Originally, he is from the windy city of Chicago, Illinois. He grew up on the Southside, which has been known for being one of the roughest areas in the city.
There, he started out working with the Chicago Special Police, which worked primarily with the housing projects of the Westside.
During his childhood, there were a few black policemen that inspired Williams to go into law enforcement.
“It was always good to see a black officer because he tended to be more understanding,” Williams said.
Nevertheless, if you look at the diversity in Dr. Williams’ education, you might wonder how he came about law enforcement.
For instance, Williams does have an associate’s in criminal justice from Delgado Junior College in New Orleans. Yet, he has a bachelor’s degree in business administration from Southwest University in Kenner, and Williams has a master’s degree in sports management/marketing from the United States Sports Academy in Daphne, Ala. What is more, Dr. Williams holds a Ph.D. in organizational behavior and management from Union Institute and University in Cincinnati.
It is uncommon for a chief of police to have such a level of education. When asked why he chose to obtain a Ph.D., Dr. Williams said, “I ultimately want to teach on a level of higher learning.”
He has already gained some experience in teaching at Delgado. Williams taught introduction to management as a part-time instructor. Nonetheless, he is convinced that he is presently needed more on the police force.
Dr.

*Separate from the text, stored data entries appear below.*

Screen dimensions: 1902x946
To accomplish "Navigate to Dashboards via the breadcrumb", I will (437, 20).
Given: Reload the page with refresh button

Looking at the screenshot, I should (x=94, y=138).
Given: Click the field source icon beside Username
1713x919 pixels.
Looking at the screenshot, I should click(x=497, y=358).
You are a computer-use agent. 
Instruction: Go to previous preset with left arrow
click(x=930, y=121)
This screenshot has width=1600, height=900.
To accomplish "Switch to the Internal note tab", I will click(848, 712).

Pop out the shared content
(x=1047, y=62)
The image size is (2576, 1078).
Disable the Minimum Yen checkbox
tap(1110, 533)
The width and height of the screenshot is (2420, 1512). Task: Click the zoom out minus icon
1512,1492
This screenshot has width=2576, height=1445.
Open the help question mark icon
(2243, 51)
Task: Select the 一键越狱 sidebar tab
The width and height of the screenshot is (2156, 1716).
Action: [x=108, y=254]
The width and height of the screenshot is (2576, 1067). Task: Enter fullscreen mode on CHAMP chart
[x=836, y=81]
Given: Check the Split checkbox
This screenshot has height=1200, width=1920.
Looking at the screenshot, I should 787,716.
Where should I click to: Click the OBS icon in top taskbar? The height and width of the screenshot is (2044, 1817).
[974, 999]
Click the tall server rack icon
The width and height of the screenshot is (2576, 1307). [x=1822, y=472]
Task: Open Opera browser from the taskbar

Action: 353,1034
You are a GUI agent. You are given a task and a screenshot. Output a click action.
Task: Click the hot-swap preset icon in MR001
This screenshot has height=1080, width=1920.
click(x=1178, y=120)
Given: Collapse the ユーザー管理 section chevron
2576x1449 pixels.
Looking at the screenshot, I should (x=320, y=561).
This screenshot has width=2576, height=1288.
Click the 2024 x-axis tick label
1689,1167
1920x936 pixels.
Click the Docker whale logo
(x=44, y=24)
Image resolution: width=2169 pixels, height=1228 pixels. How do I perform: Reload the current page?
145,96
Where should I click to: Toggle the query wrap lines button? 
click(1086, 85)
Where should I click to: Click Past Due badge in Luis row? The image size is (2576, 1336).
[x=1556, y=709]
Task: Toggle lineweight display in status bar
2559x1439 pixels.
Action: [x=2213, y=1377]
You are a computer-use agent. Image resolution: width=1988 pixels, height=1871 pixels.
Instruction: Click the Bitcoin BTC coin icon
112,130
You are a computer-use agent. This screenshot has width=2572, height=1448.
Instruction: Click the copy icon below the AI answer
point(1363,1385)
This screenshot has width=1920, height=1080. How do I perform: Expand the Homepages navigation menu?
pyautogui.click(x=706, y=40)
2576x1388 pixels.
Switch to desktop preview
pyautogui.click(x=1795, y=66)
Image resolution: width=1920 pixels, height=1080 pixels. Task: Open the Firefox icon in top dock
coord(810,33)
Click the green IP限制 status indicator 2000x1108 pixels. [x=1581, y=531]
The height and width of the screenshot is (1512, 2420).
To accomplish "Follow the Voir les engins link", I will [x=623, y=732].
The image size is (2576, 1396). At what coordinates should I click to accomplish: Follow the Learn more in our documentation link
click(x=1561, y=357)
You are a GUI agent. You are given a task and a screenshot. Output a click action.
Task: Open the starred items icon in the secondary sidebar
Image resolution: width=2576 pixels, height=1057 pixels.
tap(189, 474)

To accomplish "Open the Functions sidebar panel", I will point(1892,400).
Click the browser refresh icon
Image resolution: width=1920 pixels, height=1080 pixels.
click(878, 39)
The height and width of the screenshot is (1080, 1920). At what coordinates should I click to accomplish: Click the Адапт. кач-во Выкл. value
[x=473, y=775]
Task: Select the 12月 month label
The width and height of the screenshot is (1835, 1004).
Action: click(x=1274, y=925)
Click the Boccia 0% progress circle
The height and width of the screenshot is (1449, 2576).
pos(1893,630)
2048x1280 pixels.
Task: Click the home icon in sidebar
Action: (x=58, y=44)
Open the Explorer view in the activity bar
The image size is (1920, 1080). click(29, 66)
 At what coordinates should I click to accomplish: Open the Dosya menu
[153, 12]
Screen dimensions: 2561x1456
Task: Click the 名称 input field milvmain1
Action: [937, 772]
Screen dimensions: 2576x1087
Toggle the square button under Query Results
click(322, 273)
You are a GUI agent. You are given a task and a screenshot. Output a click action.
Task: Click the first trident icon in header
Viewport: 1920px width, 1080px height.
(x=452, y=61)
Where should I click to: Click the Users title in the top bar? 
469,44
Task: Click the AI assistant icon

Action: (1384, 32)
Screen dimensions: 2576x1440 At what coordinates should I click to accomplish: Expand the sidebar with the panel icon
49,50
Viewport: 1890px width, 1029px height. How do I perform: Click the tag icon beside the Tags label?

Williams has more than 50 photos of black males, younger than 27, who have been killed because of black-on-black crime. The graphic pictures are actual shots of victims on the crime scene found dead.
“This is just another form of genocide. Why are we killing each other? It’s crazy,” said Williams.
His encounters through his experiences have been very discouraging. In spite of that, Dr. Williams feels his mission is to help rid the community, especially the black community, of destruction and self-destruction.
As for the GSU Police Department, Williams has many plans and goals in store. “This Police Department is in a reforming process, and hopefully, we will be able to bring it up to a national standard,” he indicated.
With this in mind, Williams wishes to assemble with students and organizations to hear their concerns and complaints. “Crime problems will not be solved, if the GSU community fails to get involved,” suggested Williams.
On the other hand, he realizes that some students will not come forth and be heard. His resolution is in the making, which is to create a website where students can anonymously provide crime reports and complaints.
“It was very successful in New Orleans,” said Williams.
Other implementations of his include having a crime map. This will divide the campus up into sectors of where crime occurs. “You have to know where the problems are. That’s how you deploy manpower!” exclaimed Williams.
Dr. Williams has some advice for the on campus criminals of GSU.
“Think about being socially conscious. Check up from the neck up. Learn your history,” he said.
This university is about making future leaders not gangsters. We will sort out you individuals who don’t want to be leaders.”
As a result, Grambling State University is definitely in good hands.
This new chief comes off optimistic, with a genuine interest in the university. He encourages students, faculty, and staff to give him a chance.
“If you work with me, I’ll do everything I can to eradicate the problems we face.”